Apoiomedicos maconha

O Neurococientista, Dr. Renato Malcher apresentou na terceira audiência pública, que debate a proposta SUG 8, uma mostra de diversos estudos realizados com a maconha medicinal e consegue tempo recorde de atenção do Senado. As informações são da Agência Senado.

Ao falar nesta segunda-feira (25) na Comissão de Direitos Humanos do Senado (CDH), o pesquisador e neurocientista Renato Malcher Lopes, da Universidade de Brasília (UnB) apresentou uma série de estudos que, conforme sua avaliação, comprovam os efeitos medicinais de elementos presentes na planta e os benefícios no tratamento de sintomas de diversas doenças e síndromes – como câncer, esclerose tuberosa, Síndrome de Rett e autismo.

De acordo com Renato Lopes, o tetraidrocanabinol (THC, principal psicoativo da maconha), é antiflamatório, analgésico, estimulador, sedativo, além de ajudar na redução da pressão intraocular. O pesquisador acrescentou que a maconha também é rica em cannabidiol, substância que ajuda a combater convulsões e epilepsia.

O pesquisador reconheceu que o uso abusivo da maconha traz problemas como a redução passageira da memória de curto prazo, durante o efeito da droga, que pode durar até seis horas. Ainda segundo ele, o uso da substância é contraindicado para psicóticos, jovens em crescimento e gestantes. De acordo com Lopes, os índices de dependência em maconha são inferiores aos de outras drogas.
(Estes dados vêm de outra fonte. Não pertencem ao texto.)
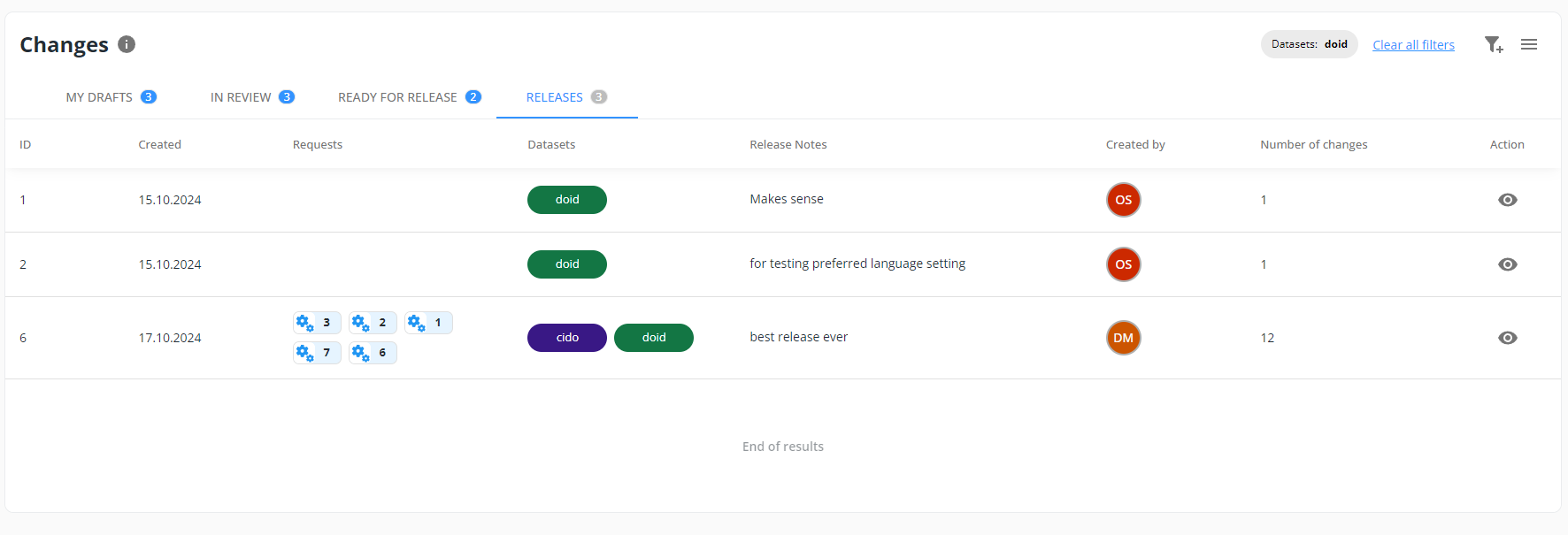This screenshot has height=535, width=1568.
Task: Open request chip number 3
Action: click(x=317, y=323)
Para o neurobiólogo, o Estado não deveria proibir a venda e o consumo de uma planta que traz alívio para o sofrimento das pessoas. Segundo ele, existe um moralismo equivocado que acaba punindo famílias que poderiam ser beneficiadas pelo uso da substância.

– Muitas pessoas tiveram seus filhos definhando em seus braços sem poder usar o cannabidiol em razão dessa proibição. Efeitos colaterais de outros remédios são muito piores – assinalou.